Supplied text ▸

──────────────────────────────

Two big differences:
1. opencode is much more "agentic": It will just take off and do loads of stuff without asking, whereas aider normally asks permission to do everything. It will make a change, the language server tells it the build is broken, it goes and searches for the file and line in the error message, reads it, and tries to fix it; rinse repeat, running (say) "go vet" and "go test" until it doesn't see anything else to do. You can interrupt it, of course, but it won't wait for you otherwise.
2. aider has much more specific control over the context window. You say exactly what files you want the LLM to be able to see and/or edit; and you can clear the context window when you're ready to move on to the next task. The current version of opencode has a way to "compact" the context window, where it summarizes for itself what's been done and then (it seems) drops everything else. But it's not clear exactly what's in and out, and you can't simply clear the chat history without exiting the program. (Or if you can, I couldn't find it documented anywhere.)
ETA: opencode will tell you how big the context window is, but not what's in the context (AFAICT).
3. As sort of a side effect of both of those, the "rtt" seems much shorter for opencode: lots of small actions with quick feedback for opencode, vs long contiguous responses for aider. But that could be more how I happened to use it than something specific.
I do feel like opencode's UI is more... "sparkling"? The screen is much more "managed", with windows, a status bar, more colors, etc. Aider is much more like the REPL loop of, say, python or sqlite3.

──────────────────────────────

Data for analysis ▸
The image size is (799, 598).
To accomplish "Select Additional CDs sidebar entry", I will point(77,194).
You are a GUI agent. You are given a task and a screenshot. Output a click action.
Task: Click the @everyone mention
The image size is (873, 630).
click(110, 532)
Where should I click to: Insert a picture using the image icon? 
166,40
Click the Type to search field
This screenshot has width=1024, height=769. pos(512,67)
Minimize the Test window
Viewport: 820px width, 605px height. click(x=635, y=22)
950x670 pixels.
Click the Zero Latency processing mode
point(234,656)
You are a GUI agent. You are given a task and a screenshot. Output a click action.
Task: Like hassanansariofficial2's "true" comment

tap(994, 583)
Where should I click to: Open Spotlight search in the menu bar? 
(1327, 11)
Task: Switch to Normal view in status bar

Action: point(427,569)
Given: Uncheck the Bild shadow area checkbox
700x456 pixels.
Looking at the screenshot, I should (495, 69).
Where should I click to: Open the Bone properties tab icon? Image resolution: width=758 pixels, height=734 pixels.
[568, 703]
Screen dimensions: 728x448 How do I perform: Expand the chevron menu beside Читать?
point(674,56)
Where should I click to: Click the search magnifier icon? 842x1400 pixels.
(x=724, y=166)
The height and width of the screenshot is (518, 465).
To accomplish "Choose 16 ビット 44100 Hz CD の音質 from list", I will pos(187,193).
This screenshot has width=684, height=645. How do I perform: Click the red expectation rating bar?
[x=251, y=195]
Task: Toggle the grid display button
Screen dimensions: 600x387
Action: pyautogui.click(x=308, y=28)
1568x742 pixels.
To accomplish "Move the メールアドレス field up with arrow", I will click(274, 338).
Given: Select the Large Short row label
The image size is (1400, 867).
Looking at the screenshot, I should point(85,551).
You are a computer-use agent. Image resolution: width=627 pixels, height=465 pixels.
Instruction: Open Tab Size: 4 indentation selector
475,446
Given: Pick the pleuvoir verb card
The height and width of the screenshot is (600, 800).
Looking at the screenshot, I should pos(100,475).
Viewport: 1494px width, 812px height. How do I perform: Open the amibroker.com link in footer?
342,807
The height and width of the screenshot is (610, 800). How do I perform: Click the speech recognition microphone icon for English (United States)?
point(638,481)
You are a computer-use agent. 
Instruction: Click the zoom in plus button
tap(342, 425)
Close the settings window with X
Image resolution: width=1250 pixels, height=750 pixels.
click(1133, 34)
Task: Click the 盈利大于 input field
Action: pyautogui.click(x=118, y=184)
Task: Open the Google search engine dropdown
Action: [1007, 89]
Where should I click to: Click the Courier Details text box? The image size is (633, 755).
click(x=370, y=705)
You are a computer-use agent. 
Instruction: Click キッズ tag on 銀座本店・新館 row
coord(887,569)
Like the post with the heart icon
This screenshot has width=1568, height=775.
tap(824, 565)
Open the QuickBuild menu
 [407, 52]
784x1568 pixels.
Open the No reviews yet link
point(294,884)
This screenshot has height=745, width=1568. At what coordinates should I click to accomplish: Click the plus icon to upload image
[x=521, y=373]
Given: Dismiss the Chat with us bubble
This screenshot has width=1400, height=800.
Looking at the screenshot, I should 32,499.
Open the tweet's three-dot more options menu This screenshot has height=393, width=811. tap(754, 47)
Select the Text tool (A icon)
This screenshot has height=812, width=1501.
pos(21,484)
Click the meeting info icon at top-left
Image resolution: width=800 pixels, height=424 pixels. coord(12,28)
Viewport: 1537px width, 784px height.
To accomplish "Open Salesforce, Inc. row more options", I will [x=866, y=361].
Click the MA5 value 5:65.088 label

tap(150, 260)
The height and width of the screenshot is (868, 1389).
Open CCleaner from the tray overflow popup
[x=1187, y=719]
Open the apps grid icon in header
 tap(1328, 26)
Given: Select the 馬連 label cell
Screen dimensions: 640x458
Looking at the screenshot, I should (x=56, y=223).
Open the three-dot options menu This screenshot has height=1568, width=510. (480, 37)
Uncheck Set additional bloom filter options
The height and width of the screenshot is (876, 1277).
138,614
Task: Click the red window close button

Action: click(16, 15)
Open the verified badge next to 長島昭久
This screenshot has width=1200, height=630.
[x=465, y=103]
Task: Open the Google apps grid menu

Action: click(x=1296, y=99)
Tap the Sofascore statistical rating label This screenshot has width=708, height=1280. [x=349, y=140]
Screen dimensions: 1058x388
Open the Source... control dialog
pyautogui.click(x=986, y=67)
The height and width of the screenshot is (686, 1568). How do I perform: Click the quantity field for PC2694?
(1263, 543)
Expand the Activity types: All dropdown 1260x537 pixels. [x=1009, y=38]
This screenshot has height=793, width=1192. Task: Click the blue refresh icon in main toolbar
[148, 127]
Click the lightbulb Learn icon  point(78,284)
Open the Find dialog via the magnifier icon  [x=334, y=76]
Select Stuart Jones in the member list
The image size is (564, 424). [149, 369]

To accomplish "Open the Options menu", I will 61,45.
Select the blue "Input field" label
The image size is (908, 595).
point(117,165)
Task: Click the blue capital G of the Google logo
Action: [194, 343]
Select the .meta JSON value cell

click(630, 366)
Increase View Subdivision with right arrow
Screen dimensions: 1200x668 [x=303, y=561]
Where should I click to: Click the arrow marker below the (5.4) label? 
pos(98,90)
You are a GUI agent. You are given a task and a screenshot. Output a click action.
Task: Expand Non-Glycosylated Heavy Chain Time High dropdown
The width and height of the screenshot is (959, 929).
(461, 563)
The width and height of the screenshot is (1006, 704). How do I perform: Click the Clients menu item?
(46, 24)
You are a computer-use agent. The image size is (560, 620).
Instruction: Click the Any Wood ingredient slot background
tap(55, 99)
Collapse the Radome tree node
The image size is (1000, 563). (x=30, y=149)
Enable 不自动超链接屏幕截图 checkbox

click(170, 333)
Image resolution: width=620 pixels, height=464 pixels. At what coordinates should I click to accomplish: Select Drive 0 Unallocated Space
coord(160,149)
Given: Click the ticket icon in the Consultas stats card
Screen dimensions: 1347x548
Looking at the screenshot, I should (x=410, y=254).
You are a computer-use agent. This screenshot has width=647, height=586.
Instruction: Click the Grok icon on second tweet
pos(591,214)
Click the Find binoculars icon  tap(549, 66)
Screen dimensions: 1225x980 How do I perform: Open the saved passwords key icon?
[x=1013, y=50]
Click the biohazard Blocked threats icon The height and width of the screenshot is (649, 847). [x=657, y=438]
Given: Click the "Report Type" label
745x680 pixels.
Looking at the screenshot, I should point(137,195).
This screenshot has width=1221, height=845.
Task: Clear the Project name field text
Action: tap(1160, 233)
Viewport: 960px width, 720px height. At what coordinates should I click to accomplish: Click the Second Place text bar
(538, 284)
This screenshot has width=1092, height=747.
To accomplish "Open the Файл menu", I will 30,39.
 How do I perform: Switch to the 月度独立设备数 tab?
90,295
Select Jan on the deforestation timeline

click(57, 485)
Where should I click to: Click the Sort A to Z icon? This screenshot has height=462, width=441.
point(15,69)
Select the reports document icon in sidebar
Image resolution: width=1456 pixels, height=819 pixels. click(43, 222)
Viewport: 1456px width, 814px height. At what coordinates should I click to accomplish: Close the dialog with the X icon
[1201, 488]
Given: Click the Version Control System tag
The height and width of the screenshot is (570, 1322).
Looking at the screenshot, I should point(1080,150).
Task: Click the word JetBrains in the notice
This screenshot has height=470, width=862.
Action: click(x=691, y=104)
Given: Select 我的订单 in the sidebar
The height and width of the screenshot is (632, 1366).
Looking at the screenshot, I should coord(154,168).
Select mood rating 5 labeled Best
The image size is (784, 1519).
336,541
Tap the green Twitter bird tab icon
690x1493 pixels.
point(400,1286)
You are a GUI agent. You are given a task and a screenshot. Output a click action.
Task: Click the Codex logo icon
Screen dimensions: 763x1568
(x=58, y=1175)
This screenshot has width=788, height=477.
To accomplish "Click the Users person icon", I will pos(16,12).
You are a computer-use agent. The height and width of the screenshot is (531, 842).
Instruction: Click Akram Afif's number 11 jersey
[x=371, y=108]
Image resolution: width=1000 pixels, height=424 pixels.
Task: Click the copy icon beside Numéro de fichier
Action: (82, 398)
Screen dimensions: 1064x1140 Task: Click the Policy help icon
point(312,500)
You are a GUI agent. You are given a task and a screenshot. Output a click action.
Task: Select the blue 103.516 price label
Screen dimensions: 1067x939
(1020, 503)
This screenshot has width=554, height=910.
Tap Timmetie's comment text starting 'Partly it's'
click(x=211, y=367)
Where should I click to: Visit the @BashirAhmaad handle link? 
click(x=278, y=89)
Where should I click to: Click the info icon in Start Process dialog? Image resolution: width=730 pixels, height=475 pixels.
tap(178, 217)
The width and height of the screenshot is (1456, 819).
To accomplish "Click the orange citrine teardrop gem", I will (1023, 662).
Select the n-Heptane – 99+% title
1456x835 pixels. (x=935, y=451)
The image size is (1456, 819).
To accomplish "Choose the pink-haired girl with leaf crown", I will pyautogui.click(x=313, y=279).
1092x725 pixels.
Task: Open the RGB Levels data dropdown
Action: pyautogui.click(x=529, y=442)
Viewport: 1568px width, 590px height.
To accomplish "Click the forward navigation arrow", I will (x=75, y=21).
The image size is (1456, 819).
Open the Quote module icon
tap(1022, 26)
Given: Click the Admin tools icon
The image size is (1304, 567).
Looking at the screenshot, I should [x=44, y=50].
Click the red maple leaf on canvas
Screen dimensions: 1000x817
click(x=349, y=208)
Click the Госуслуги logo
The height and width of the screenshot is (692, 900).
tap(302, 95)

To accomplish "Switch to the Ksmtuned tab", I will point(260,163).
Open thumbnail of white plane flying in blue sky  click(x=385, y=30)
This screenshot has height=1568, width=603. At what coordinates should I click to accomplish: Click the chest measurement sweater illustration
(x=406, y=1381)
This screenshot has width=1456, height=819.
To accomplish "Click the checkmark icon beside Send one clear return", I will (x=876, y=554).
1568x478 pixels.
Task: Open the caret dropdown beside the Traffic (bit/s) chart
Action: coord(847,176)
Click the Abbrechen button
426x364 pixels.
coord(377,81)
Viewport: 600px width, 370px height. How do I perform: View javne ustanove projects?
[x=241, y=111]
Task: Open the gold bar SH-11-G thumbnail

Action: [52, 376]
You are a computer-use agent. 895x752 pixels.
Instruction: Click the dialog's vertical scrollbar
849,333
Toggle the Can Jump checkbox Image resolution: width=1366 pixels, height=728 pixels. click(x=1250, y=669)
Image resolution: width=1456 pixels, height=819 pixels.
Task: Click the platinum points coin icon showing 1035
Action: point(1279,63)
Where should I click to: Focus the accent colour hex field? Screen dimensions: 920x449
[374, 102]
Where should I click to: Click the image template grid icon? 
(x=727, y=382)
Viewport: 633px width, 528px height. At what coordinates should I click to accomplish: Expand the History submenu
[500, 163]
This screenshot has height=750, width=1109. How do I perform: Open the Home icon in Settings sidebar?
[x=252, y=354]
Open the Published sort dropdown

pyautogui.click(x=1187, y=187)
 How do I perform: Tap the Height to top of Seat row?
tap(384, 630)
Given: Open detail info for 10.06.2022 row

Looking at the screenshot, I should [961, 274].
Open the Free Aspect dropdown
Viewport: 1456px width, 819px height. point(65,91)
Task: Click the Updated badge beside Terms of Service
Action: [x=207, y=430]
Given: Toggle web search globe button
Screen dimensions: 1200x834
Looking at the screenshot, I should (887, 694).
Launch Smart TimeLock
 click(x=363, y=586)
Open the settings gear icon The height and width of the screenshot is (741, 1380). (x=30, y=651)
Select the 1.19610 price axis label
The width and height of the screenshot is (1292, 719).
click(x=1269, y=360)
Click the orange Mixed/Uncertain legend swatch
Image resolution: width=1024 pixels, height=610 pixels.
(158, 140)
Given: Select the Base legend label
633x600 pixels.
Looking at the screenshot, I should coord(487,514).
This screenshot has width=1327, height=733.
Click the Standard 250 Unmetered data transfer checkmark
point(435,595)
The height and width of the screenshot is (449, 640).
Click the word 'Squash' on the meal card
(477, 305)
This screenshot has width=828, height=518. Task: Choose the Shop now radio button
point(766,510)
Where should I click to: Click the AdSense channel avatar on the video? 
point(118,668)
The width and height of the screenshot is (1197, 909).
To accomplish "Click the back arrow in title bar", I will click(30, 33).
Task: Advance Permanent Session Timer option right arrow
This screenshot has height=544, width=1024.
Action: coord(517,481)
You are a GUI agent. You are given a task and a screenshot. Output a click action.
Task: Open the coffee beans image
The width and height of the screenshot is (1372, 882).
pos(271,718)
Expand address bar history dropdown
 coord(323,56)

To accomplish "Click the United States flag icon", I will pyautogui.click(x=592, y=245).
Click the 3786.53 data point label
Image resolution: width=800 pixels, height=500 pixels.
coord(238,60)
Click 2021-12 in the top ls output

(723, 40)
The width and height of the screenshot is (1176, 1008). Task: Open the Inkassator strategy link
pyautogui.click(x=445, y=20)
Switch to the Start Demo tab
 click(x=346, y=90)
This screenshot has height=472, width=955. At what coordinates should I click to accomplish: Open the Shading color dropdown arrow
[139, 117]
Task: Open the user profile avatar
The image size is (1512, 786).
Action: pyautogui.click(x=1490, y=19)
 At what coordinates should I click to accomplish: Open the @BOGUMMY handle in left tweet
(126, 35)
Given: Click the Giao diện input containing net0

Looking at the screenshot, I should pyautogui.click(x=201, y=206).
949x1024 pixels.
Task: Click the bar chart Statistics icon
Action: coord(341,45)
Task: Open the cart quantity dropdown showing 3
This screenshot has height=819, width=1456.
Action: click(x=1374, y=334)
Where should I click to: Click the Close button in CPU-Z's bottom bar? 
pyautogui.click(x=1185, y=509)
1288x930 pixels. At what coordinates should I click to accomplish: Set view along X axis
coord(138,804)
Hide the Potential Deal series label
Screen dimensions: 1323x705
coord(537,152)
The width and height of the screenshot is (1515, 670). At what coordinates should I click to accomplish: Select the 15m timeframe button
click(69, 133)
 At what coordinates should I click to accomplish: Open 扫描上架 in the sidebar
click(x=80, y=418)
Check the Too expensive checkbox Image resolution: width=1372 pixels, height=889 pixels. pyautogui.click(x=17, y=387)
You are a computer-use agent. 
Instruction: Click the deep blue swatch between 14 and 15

──────────────────────────────

Instructions for the task ▸
Revise the opencode and aider comparison text between "2. aider has" and "it documented anywhere.)", inclusive, putting "conversation log" in place of "chat history".

Answer space ▸
2. aider has much more specific control over the context window. You say exactly what files you want the LLM to be able to see and/or edit; and you can clear the context window when you're ready to move on to the next task. The current version of opencode has a way to "compact" the context window, where it summarizes for itself what's been done and then (it seems) drops everything else. But it's not clear exactly what's in and out, and you can't simply clear the conversation log without exiting the program. (Or if you can, I couldn't find it documented anywhere.)